A la fin du 20eme siècle entre 1980 et 2000, suite à une meilleure prise en compte des agressions sur les enfants, il y a eu un grand nombre de recherches afin trouver des preuves de viol sur le sexe des enfants (voir l’étude systématique Virginity testing: a systematic review de Rose McKeon Olson et Claudia García-Moreno publiée en 2017 qui récapitulent ces études). Ces recherches concernent principalement l’hymen et dans une moindre mesure la vulve. Des milliers d’hymen et de vulves d’enfants agressées et non agressées ont été examinés, photographiés. Au terme de ces vingt années de recherche (voir l’étude de 2002 de l’équipe de la gynécologue étasunienne, Abbey Berenson A case-control study of anatomic changes resulting from sexual abuse) la conclusion de ces études est que la dichotomie hymen intact/ hymen lésé n’a pas de fondement scientifique (il existe des hymens lésés chez des enfants non agressées et des hymens intacts chez des enfants agressées), que les traces durables des viols sur l’hymen sont très rares (environ 3% des enfants agressées sexuellement examinées). Abbey Berenson conclut ainsi son étude : "L'examen génital de l'enfant victime d’agression sexuelle diffère rarement de celui de l'enfant non-victime. Les experts juridiques doivent donc prendre en compte en priorité le récit et les antécédents de l'enfant comme preuves principales de l'abus.". Ils le répètent donc encore une fois, il faut écouter les enfants.
Le mythe de l’hymen agit très fortement dans cette affaire Le Scouarnec.

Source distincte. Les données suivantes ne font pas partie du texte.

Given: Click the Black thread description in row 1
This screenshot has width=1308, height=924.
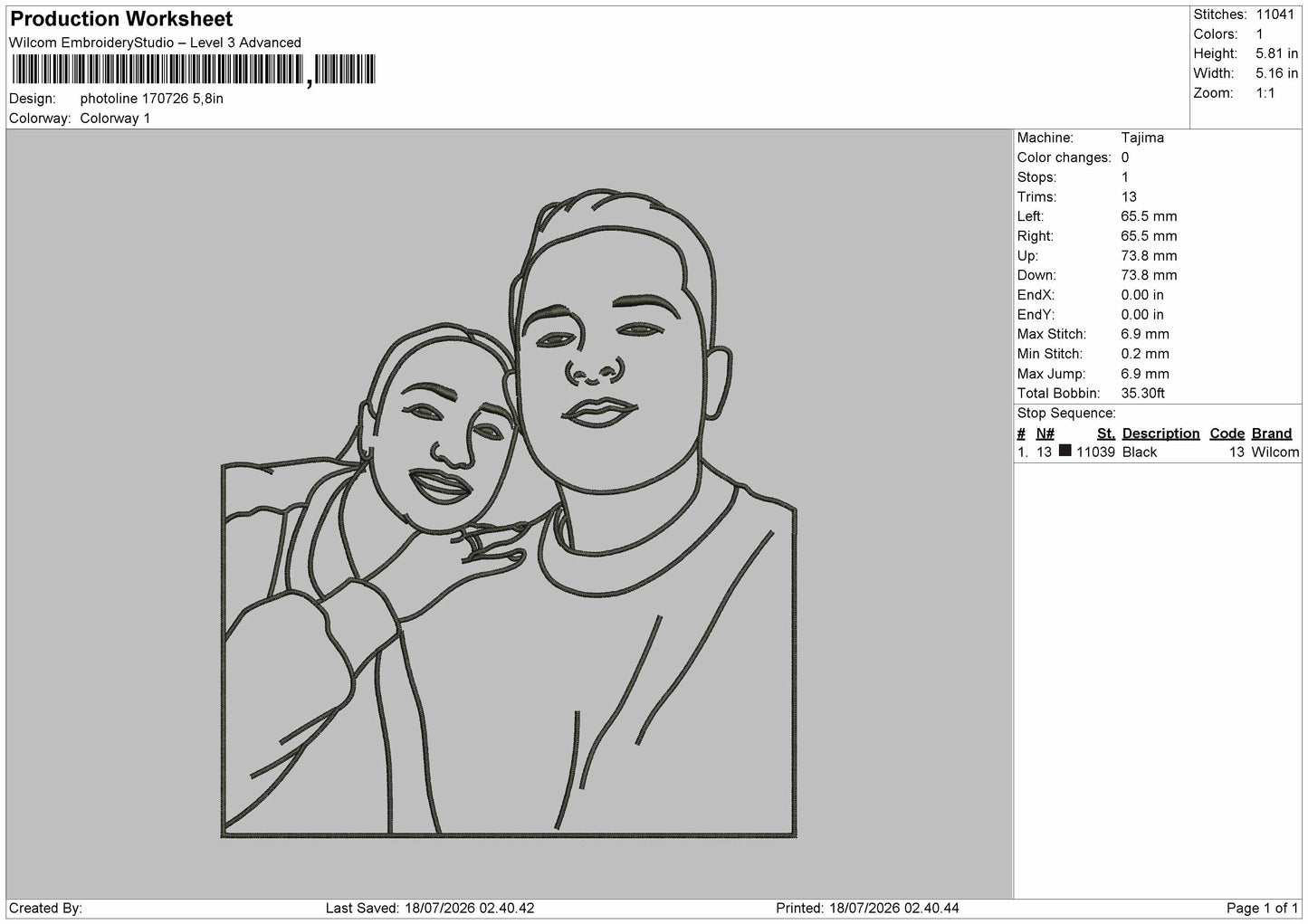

Comme les victimes n’ont, pour la plupart, pas de souvenirs de leur agression, il y a cette espérance que les médecins auraient pu voir l’agression sur leur corps. Que le viol invisible ait, au moins, laissé des traces visibles. Mais il faut faire notre deuil, le sexe ne conserve pas (dans la quasi-totalité des cas) la trace des agressions, même chez les enfants. La réponse est ailleurs : dans l'écoute, le questionnement des enfants et la prise en compte des conséquences bien connues des traumas sexuels (troubles psychiatriques, sexuels, alimentaires, conduites addictives…) qui laissent, eux, des traces prouvées scientifiquement.
Les médecins ne sont pas des voyants, ils ne peuvent pas lire les expériences sexuelles passées (consensuelles ou non) en regardant des vagins. Les tests de virginité (les examens de l'hymen) ont été interdits par la loi séparatisme en 2021 parce qu’ils étaient immoraux. Mais ils ne sont pas seulement immoraux, ils sont aussi inefficaces scientifiquement. Cela, nous le savons depuis 25 ans, mais l’information a décidément bien du mal à passer.